Design Anthology: What medium were you using to paint?
Nipa Doshi: Guache. I love painting painting with Guache. It doesn't have any sheen, just that nice flat matte finish. We have images of some of the process.
Design Anthology: So this is what you took to Kvadrat in terms of coming up with the actual weave and the texture of the fabric itself, it was still paintings?
Nipa Doshi: Yes. But I have to say that this exercise was mainly in colour. Because also when you look at a fabric like this, when you just have one colour, it's a different fabric. It's about working with the warp and weft and how do you add colour to it, and mix it, and play with it.
Design Anthology: How long was that process then, from you experimenting with these paintings, in terms of color, but also texture, and then translating that into a physical woven product?
Nipa Doshi: We started in March, last year.
Design Anthology: So not a quick process then.

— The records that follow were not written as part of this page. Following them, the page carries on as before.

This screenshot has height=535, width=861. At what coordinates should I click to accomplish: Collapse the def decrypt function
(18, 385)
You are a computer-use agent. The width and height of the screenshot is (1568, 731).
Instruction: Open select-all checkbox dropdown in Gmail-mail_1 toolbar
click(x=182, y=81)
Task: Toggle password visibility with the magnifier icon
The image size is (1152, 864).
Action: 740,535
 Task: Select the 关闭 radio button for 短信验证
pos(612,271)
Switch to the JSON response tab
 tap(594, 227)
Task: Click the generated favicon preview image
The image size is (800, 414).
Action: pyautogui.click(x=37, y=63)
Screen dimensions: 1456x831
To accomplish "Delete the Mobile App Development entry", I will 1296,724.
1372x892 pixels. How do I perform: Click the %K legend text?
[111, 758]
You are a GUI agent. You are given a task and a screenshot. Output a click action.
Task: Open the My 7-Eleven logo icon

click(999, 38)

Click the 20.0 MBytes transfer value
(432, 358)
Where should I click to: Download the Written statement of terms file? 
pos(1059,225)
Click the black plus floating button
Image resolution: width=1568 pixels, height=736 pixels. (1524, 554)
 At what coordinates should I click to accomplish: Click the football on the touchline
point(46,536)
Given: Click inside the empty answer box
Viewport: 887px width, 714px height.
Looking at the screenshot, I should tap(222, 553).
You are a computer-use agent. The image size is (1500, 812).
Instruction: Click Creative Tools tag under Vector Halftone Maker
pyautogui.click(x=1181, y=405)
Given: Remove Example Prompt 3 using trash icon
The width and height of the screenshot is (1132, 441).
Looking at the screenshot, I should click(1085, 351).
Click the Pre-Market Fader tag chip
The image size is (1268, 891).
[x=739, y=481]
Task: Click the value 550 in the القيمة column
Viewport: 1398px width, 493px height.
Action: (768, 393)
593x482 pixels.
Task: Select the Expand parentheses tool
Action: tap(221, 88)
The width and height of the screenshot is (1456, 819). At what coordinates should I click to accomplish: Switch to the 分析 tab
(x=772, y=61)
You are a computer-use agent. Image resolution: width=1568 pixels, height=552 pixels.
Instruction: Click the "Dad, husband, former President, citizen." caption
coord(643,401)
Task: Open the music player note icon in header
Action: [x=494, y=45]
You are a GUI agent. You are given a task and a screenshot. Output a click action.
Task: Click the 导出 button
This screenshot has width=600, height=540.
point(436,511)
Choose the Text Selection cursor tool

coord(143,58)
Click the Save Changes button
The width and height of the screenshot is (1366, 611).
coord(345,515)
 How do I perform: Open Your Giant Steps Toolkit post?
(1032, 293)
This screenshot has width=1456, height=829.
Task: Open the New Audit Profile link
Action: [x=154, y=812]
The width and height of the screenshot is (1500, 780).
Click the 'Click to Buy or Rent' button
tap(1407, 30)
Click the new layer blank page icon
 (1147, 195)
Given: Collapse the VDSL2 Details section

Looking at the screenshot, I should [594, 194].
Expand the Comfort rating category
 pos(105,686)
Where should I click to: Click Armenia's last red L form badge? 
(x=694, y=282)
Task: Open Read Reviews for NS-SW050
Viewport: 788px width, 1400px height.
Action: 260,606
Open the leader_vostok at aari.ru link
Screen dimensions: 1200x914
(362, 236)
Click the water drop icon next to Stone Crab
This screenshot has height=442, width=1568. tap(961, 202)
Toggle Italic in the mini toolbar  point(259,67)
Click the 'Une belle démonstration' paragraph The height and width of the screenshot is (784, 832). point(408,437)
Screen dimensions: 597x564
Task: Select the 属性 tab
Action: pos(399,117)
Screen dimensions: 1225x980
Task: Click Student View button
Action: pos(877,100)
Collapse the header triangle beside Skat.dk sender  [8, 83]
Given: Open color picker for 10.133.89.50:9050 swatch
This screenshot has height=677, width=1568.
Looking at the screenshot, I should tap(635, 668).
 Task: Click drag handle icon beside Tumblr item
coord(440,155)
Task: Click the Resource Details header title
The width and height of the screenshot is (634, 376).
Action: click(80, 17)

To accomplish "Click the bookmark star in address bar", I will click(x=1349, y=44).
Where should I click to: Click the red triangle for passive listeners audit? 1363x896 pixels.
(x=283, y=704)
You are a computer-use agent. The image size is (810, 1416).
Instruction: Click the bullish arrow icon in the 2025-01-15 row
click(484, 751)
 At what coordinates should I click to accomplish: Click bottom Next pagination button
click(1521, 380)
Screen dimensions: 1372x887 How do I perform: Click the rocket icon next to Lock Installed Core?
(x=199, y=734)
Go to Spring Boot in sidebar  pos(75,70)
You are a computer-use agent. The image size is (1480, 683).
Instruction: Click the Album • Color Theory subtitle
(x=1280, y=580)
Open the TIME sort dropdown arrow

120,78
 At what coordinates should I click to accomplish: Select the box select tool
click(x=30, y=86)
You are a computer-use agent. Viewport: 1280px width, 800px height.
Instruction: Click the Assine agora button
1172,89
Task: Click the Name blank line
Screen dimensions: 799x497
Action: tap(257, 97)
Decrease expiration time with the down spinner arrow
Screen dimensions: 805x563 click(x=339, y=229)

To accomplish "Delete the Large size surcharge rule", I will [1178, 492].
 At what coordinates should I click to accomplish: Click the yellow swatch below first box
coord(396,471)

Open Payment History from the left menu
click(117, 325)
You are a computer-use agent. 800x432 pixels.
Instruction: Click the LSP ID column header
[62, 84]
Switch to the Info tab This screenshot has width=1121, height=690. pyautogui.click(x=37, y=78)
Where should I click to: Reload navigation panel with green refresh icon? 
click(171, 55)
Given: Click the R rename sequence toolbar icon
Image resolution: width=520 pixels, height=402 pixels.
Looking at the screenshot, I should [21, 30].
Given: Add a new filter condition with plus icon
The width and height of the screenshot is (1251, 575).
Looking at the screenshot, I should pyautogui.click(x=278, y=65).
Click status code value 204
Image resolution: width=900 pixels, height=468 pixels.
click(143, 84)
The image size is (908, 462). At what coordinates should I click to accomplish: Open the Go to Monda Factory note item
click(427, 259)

Nipa Doshi: Relatively quick. With textiles you don't have to tool up. So then we gave the references of the colours to the textile mill, not references,the actual painted samples, they matched the actual painted samples. Rather than an NCS or something else. Because actually when you paint colour it's very difficult to get that colour in a another reference. And we didn't want to compromise.
Design Anthology: Right, it would've defeated the purpose almost.
Nipa Doshi: So, some of the colours don't exist in both collections. But some of the colors are across both. The collection is called Raas and Lila. And Raas and Lila in Hindi mythology is a sort dance of aesthetics. It's symbolic of the dance between Radha and Krishna, the god and goddess. And this idea that there's a play of aesthetics between these two fabrics. And it's very much about beauty as well. So Raas is like the essence of something, and Lila is play. So it's the play of the essence, or the dance of the essence, so to speak. So we called it Raas and Lila because basically one is more precise, almost contract and sharper, shall I say, and the other is a little bit looser and more flowing.
Design Anthology: I have one more question. So the studio is quite multidisciplinary in terms of the projects and the products that you do. Is there anything that you haven't designed yet that you like to?
Nipa Doshi: A hotel.
Jonathan Levien: We've done everything else, you know, to go in it.